Pero al obispo le pareció un exceso y no dio lugar a tan sensata y paternal petición. En cambio, determinó que testificaran algunas de las mujeres que cohabitaron alguna vez con Miguel Calvete y dejaran constancia de su controvertida virilidad.

El primer testimonio estuvo a cargo de «la negra María, al parecer de trece años», esclava de Don Miguel Calvete y Cortés. He aquí la trascripción del alegato:

—¿El dicho Miguel Calvete, su amo, la ha conocido carnalmente, cuándo y cuántas veces?

—Es verdad, dos veces, la una y primera vez en casa de Alfonso Caraballo, en tiempo que hacía vida maridable el dicho su amo con la dicha doña Catalina y que no sabe cuándo, pero en su mismo aposento estando su mujer ausente. Y la otra vez, en la casa de la tahona del dicho Alfonso Caraballo y que esta vez fue de noche y en su cama, estando ya la dicha doña Catalina en casa de sus padres después que se movió este segundo pleito.

—¿Las dichas dos veces que tuvo cópula con ella el dicho Miguel Calvete fue con el miembro natural y estaba duro, erecto y fuerte o blando o muerto? ¿Le penetró el vaso natural y seminó dentro?

—La primera y segunda vez seminó dentro de su vaso con su miembro natural muy fuerte y tan duro que no consintió que entrase más de la mitad en su vaso por no poder sufrir su grandeza y ser ella de pequeño vaso.

Un testimonio contundente que dejaba bien parado el honor de Don Calvete. Nótese, de paso, la extraña jerarquía de los pecados: no parece tener ninguna importancia el hecho de que el marido hubiese cometido adulterio con la negra María, probablemente porque fuera negra y esclava. Nadie reparó, siquiera, que, para negar un «delito», Miguel Calvete reconoció haber cometido otro peor. Pero aquí lo importante era lavar la afrenta a la virilidad. Y por si aún cabían dudas, todavía quedaban más testigos. Otra esclava, la negra Susana, se presentó ante el obispo y contestó todas las preguntas.

—¿Ha conocido carnalmente a Miguel Calvete?

—Conoce a Miguel Calvete desde que era soltero, antes de que se casara con la primera mujer, que le parece hará más de siete años.
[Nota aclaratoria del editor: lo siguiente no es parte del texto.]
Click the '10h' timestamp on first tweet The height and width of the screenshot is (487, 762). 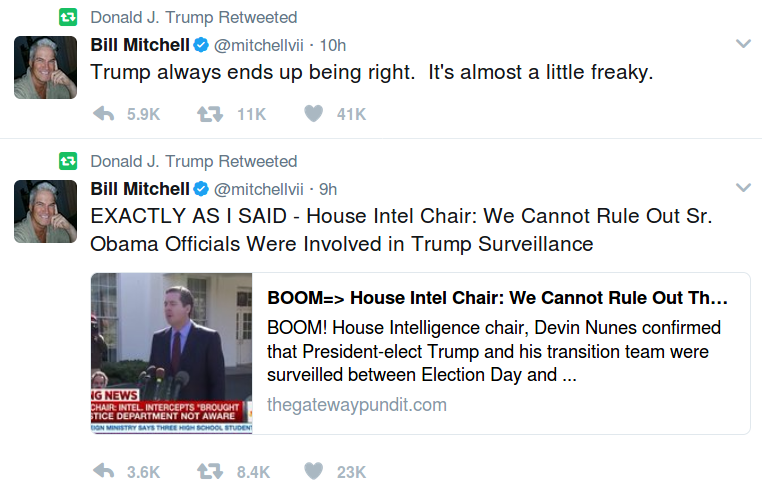coord(332,45)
Y le conoció carnalmente una vez estando doncella y le quitó su virginidad.

—¿La vez que tuvo la dicha cópula con el dicho Miguel Calvete fue con su miembro natural y estaba erecto y fuerte o la corrompió con los dedos u otro instrumento?

—Fue con su miembro natural, no con otro instrumento. Y el dicho su miembro estaba erecto y fuerte, tanto que la lastimaba y no se atrevió a volver con él aunque la persuadió algunas veces y sintió que seminó dentro de su base y no le salió mucha sangre porque podía sufrir al dicho Miguel Calvete.

A juzgar por los testimonios, el infamado marido no sólo no era impotente, sino que era un verdadero toro, dotado de una virilidad excepcional. Pero como era de esperarse, el padre de la joven Catalina opuso que aquellos testimonios estaban viciados de nulidad por tratarse de esclavas que, desde luego, estaban dispuestas a decir lo que les ordenara su amo. El juez, en un fallo salomónico, dispuso que el matrimonio conviviera bajo el mismo techo durante tres años; en ese lapso tal vez encontraran la manera de congeniar. Los padres de Catalina, viendo que por ese camino no habrían de llegar a nada, decidieron cambiar la estrategia: presentaron al obispo la partida de nacimiento de su hija en la que constaba que, al momento de casarse, Catalina no tenía trece sino sólo diez años. De modo que al no haber alcanzado la edad mínima para contraer nupcias, exigían la nulidad del matrimonio. Acaso porque a esa altura el juez estaba harto de los litigantes y de agregar más páginas al medio millar de folios del expediente, finalmente decidió anular el casamiento. Miguel Calvete levantó la voz en señal de protesta, pero ya nadie ignoraba en Buenos Aires que era lo único que podía levantar y que los testimonios de sus esclavas eran tan flojos como su tan meneada virilidad.